Observando há alguns anos as causas que levam as
pessoas a instaurarem uma demanda, tenho observado que o motivo principal, ou
ao menos decisivo, nem sempre é violação de um direito em si. É evidente que a
injustiça é sempre dolorosa para quem a sofre, mas nem sempre é ela o fator
determinante do litígio. Muitas vezes se procura o Poder Judiciário como um
último recurso porque o cidadão não foi tratado, num determinado momento, com o
devido respeito que se esperava.
Tanto é assim que em muitos casos submetidos a
julgamento a pessoa não tem o direito que alega, mas, num determinado momento,
teve de aguardar por horas em vão diante do telefone, ou mesmo se deslocar de
um lado a outro para obter uma simples informação.
Talvez por isso muitas empresas têm investido na
qualidade do atendimento ao público. Mas como motivar o funcionário a atender
bem? Que razões podemos dar-lhe para isso? Será suficiente dizer que o emprego
dele depende do resultado da avaliação que o consumidor será convidado a fazer
ao final da chamada?
Penso que esses questionamentos nos remetem a uma
análise mais profunda sobre como se travam os relacionamentos humanos em nosso
tempo. A cultura hedonista e individualista que marca a sociedade atual faz com
que muitos, ainda que inconscientemente, pautem suas relações de amizade,
profissionais ou mesmo conjugais por puro interesse egoísta.

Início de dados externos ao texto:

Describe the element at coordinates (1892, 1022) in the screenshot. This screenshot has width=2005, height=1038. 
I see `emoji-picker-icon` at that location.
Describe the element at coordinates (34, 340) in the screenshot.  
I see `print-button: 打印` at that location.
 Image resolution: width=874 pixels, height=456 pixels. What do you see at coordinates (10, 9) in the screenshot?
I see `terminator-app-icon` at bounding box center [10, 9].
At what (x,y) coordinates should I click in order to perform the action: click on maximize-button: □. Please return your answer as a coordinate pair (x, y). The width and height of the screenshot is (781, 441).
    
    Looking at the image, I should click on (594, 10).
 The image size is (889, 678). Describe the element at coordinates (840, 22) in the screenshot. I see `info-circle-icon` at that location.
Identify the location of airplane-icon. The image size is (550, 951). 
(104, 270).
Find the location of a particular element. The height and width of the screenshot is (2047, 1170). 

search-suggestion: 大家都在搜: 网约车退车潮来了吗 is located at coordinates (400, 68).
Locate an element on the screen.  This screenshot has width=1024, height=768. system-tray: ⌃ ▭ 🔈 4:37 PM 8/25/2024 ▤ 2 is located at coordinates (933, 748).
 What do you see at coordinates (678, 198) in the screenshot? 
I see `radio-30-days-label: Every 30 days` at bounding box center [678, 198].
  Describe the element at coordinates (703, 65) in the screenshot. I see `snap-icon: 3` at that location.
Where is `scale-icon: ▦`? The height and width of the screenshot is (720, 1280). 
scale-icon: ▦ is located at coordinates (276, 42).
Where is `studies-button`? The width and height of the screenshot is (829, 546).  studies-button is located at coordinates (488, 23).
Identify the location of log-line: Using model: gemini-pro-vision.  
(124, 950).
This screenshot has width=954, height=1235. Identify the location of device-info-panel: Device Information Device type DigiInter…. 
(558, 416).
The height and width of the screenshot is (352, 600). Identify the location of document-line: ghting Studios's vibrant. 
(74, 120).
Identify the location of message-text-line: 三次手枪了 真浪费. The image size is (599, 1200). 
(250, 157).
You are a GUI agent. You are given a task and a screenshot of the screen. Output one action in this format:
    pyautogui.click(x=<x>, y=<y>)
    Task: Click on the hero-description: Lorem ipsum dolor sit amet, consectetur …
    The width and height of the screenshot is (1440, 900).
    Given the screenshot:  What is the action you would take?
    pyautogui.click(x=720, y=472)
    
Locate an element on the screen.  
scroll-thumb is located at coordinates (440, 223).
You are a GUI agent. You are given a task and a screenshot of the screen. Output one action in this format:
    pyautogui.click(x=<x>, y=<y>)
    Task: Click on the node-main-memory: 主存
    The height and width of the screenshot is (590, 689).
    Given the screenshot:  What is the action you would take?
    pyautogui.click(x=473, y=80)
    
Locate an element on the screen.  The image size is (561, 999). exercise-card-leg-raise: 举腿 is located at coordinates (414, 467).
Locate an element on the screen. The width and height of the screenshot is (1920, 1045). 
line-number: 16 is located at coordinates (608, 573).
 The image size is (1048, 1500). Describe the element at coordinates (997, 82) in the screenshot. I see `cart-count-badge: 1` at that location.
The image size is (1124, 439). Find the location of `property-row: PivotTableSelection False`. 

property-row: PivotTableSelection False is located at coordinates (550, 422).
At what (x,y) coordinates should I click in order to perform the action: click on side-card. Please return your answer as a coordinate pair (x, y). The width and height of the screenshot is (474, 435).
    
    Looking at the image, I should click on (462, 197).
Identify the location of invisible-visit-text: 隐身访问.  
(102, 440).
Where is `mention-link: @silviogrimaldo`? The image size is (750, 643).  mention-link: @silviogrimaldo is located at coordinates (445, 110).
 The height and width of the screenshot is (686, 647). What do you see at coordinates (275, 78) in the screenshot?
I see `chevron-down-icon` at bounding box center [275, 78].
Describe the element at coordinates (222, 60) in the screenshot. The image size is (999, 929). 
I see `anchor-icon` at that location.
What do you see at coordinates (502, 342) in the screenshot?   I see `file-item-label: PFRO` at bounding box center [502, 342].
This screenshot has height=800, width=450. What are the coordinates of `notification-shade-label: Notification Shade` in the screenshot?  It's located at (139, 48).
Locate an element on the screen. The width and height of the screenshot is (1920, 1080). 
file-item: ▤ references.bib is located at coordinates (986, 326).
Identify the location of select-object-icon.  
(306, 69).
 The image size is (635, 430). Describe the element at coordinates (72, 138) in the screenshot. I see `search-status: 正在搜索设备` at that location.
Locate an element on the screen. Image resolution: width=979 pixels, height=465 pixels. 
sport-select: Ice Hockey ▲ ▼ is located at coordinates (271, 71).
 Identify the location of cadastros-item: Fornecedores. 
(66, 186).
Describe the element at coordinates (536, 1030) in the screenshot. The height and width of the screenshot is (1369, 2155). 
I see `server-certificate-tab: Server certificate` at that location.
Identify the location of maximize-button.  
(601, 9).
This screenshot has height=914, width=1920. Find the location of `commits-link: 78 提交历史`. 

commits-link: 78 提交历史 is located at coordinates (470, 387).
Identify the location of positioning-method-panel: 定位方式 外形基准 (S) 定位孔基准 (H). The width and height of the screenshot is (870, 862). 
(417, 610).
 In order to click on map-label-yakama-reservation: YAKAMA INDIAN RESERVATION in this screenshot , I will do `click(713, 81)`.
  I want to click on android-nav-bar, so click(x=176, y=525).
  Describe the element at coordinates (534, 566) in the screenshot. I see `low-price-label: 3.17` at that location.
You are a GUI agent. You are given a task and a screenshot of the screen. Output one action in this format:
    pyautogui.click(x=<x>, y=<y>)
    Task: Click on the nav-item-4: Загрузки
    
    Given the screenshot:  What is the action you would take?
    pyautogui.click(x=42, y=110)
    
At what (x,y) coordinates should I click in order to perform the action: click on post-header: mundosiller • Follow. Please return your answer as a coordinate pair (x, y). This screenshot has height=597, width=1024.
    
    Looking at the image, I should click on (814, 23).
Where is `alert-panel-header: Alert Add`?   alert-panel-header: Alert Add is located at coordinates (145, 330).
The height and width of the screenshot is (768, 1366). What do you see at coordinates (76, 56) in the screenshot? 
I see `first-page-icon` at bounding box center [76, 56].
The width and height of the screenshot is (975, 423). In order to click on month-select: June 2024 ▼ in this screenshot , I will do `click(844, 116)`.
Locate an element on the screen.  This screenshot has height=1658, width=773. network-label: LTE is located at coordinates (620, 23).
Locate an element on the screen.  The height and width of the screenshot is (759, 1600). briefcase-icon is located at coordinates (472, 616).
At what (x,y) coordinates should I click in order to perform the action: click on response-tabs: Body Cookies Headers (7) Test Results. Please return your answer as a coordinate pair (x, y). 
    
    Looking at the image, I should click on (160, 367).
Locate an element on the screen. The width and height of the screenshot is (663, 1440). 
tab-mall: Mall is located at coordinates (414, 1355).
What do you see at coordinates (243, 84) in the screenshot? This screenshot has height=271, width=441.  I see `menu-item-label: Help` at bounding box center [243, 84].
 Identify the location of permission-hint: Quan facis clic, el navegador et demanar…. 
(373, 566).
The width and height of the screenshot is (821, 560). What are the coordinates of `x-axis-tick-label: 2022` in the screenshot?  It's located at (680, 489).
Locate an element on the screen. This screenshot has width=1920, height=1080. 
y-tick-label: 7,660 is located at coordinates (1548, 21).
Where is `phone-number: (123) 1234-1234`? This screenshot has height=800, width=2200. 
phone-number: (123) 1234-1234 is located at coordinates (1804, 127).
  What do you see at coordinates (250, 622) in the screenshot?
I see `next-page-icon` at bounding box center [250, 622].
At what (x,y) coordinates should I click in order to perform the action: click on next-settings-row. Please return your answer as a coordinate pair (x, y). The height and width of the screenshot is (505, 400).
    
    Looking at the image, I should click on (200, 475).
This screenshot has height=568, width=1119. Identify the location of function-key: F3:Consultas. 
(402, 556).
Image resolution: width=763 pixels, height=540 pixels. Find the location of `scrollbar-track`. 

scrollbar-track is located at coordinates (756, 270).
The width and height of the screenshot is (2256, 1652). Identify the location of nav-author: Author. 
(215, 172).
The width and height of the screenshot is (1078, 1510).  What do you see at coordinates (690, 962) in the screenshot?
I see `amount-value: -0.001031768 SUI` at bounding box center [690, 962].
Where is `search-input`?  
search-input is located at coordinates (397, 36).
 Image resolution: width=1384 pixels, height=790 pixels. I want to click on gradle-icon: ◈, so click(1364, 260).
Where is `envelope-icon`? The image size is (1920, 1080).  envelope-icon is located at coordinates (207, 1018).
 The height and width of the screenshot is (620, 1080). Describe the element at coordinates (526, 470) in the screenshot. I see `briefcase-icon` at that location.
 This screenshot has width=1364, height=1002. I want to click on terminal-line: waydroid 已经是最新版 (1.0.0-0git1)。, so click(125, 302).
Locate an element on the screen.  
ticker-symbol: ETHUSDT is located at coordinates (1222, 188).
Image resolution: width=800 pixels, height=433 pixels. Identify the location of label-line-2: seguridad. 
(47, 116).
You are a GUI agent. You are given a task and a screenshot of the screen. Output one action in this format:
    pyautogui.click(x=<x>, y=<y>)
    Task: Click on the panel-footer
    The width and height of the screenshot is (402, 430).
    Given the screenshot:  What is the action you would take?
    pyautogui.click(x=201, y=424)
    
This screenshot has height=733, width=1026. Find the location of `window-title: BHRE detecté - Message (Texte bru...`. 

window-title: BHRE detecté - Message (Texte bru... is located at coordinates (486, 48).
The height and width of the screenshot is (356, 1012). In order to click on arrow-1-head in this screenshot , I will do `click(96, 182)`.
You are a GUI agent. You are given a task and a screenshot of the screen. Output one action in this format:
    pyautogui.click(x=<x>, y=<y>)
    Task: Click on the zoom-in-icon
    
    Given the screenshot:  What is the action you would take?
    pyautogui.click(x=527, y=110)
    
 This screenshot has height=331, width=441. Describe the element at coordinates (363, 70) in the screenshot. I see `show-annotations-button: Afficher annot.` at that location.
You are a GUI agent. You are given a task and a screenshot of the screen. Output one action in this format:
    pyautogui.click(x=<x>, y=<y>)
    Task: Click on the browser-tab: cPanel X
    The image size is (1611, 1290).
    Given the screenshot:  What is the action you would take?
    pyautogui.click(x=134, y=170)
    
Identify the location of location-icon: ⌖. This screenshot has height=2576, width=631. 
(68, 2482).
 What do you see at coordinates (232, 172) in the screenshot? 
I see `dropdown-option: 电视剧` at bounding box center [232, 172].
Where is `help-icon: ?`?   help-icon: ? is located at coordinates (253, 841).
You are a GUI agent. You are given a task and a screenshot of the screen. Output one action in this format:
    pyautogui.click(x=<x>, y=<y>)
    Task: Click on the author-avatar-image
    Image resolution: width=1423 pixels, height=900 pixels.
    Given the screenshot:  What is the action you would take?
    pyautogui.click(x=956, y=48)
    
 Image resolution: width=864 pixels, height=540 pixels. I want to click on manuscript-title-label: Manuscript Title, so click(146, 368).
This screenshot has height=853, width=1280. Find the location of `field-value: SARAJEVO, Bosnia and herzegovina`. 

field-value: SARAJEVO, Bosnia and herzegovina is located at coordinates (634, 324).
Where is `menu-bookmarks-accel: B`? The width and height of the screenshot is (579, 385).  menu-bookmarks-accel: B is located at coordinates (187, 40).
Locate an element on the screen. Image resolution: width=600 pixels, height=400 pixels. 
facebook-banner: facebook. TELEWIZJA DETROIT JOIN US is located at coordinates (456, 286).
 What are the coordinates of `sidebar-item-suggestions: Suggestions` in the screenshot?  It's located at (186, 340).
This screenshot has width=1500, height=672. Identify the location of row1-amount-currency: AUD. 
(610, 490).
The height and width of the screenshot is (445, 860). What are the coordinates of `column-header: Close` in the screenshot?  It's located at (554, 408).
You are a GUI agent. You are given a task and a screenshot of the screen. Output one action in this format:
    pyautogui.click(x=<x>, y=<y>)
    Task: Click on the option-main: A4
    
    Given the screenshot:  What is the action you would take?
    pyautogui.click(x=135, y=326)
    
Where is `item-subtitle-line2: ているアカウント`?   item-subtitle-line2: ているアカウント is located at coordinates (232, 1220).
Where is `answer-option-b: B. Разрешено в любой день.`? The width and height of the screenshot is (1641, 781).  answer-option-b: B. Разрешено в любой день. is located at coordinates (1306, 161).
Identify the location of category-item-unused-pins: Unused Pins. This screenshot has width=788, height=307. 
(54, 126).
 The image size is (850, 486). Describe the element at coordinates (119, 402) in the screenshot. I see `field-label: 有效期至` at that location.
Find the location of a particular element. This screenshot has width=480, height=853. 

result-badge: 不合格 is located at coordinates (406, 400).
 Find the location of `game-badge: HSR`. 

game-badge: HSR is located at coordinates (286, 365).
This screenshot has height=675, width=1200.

Nesse sentido, é muito comum notar em pessoas que
prestam atendimento ao público, ao se deparar com alguém que busca um serviço
ou uma informação, a primeira reação é querer se livrar do problema, ou melhor,
do incômodo, o quanto antes. E isso ocorre tanto em instituições privadas como
em repartições públicas. Embora muitos de nós ajamos assim irrefletidamente,
isso revela algo que se passa em nosso interior: estamos normalmente centrados
em nós mesmos e pouco atentos às necessidades dos que nos rodeiam.
Outro sintoma dessa doença moral que nos assola é a
necessidade de se normatizar aquilo que antes funcionava muito bem como meras
regras de convivência social. Por exemplo, há décadas atrás não era necessário
ter assentos reservados para idosos, pois era inconcebível que alguém não lhes
cedesse o lugar ao entrar no bonde.
Há poucos dias, enquanto aguardava atendimento num
hospital de uma pequena cidade do interior, notei que chegou um rapaz trazendo
uma moça desacordada no colo. Mal chegou e já esbravejou: “não tem médico
nessa...”. Em poucos segundos chegou o médico residente que, educadamente,
perguntou: “o que aconteceu?”. O rapaz, ainda mais agressivo, disse: “Não tem
médico aqui?”. “Eu sou o médico”, respondeu. “Então vamos trabalhar”, disse o
rapaz. Busquei esse exemplo real, mas podemos imaginar a situação inversa,
também muito comum, de pacientes aguardarem por horas e horas por um atendimento
que, quando vem, é frio e mais ocupado em preencher os dados no computador que
olhar nos olhos do paciente.
Não há lei suficientemente bem elaborada que possa
obrigar a cada um a ter um olhar atento e desinteressado pelos demais. Isso
deve ser plantado e cultivado no coração dos homens e das mulheres de nosso
tempo, de preferência quando ainda são crianças. É preciso fazê-los entender
que a felicidade pessoal depende muito diretamente de como tratamos aqueles que
nos rodeiam.
Há um filme muito interessante, A Corrente do Bem, que vale a pena ser visto com os filhos, que
ilustra como se pode construir um mundo melhor se cada um se ocupar em buscar o
bem do outro desinteressadamente. Não sou crítico cinematográfico, mas penso
que o final do filme poderia ser melhor. De qualquer modo, a mensagem é muito
edificante.
Se conseguíssemos difundir esse ideal de altruísmo em
nossa sociedade por certo haveria muito menos processos judiciais, mas,
sobretudo, estaríamos construindo um mundo muito melhor.